De-anonymizing your taste in music and friends
Sites like Last.fm face a challenging privacy problem. Many of their users are happy to share their music tastes openly with everyone, and that's easy. But others may only want to share that information with a limited group of friends, or may be happy to have strangers (and record companies) see their music collections, but only with the protection of a veil of anonymity.
If your username isn't your real name, your Last.fm account may seem to be anonymous, but the facts it contains probably tell the world who you are.
How is this so? Well, every Last.fm profile contains a username, data on artists and tracks you've listened to at different times, a list of friends on the site, and a list of "neighbors" with similar musical taste. Each of these is a threat to anonymity:
- Username: is your username on Last.fm the same as your username on other sites? If so, does your profile on any of the other sites give away your identity?

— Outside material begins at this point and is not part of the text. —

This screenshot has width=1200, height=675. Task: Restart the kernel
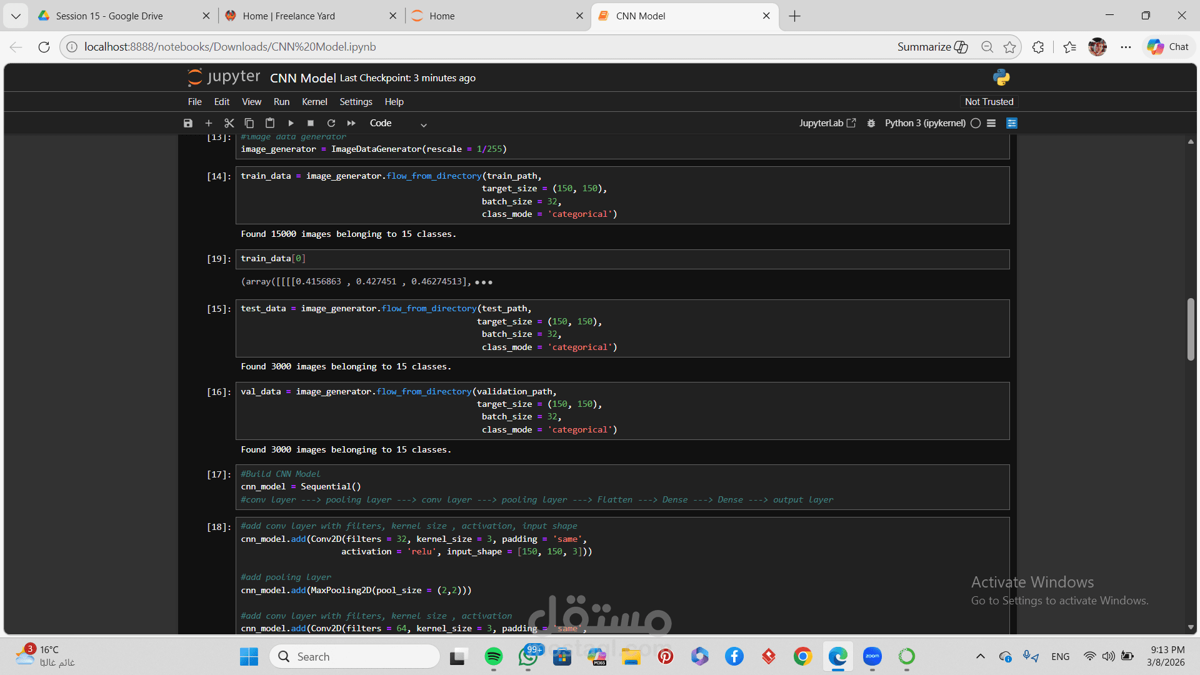click(x=331, y=123)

- Friends: even a small amount of information about other pseudonyms you've friended on Last.fm has a high probability of allowing a data miner to match you based on the friendship graphs from other sites, like Facebook, Linked In, MySpace, LiveJournal, Yelp, etc.2
- Music taste: do you have a MySpace (or Facebook, or LiveJournal) page that displays or discusses the kind of music you like? Are the artists and bands you mention on those pages also near the top of your Last.fm charts? If so, a data miner could probably link you to your MySpace account, or to a small group of MySpace accounts, one of which is yours.
In combination, these facts mean that even if Last.fm never revealed your IP address to anyone, your public profile on the site could be de-anonymized by careful data mining.
Defense against data mining
It isn't impossible to use Last.fm or other data sharing sites anonymously; it just requires a great deal of care. For each fact you share, you need to ensure that there aren't other published data points to match it against:
- select a username that is different to the ones you use on other sites;
- don't friend your real friends on Last.fm;3
- don't reveal your music tastes publicly in other fora;
- configure your Last.fm plugin to send its reports through Tor.4
There are also some things that data aggregation sites can do to reduce the risks that data mining poses to their users' privacy. One strategy is to try to prevent third parties from obtaining datasets in the first place, while another is to try to prevent them from using data mining techniques to de-anonymize users. Neither of these is perfect.
It's good that Last.fm has these limits in place, but don't depend on them. If you want facts about yourself to remain secret, be very careful before you let them onto the net.
- 1. There are only 7 billion people on the planet, and only about a billion on the Internet. Every fact about a person (are they male or female? Where they live? Do they listen to Brian Eno?) slices that number down by a significant fraction. If you have enough facts about a person, (33
bits of independent facts, it turns out, because log 2 7,000,000,000 = 32.7) you can determine who they are.
- 2. If perfect friendship data was available, matching accounts across sites like this would simply require a data miner to solve the graph isomorphism problem, which turns out to be very easy in practice. Against real social networks, the problem is a probabilistic variant of graph isomorphism, because many people will be friends with someone on social network A, but not on social network B. Nonetheless, Arvind Narayanan and Vitaly Shmatikov are presenting a paper called De-Anonymizing Social Networks at the 2009 IEEE symposium on Security and Privacy, in which they show that matching is possible for a large percentage of users on real social networking sites.
- 3. Caveat: if you have extremely similar musical tastes and collections to your friends (and many people do), it's possible that your real-life friends will turn out to be amongst your nearest "neighbors" on Last.fm, regardless of whether you actually friend them.
- 4. You can use the "torify" program to do this if you know how to run your media player from a shell script or command line.